Task to carry out.
Please print all of the entries, matching them exactly.

Extracted information.
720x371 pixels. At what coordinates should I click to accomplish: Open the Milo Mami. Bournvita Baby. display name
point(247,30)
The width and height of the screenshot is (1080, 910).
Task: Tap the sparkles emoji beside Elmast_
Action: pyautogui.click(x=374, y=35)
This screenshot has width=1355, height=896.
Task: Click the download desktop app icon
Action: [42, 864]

Answer for this exercise.
720x371 pixels. At what coordinates should I click to accomplish: Open the Milo Mami. Bournvita Baby. display name
point(247,30)
The width and height of the screenshot is (1080, 910).
Task: Tap the sparkles emoji beside Elmast_
Action: pyautogui.click(x=374, y=35)
This screenshot has width=1355, height=896.
Task: Click the download desktop app icon
Action: [42, 864]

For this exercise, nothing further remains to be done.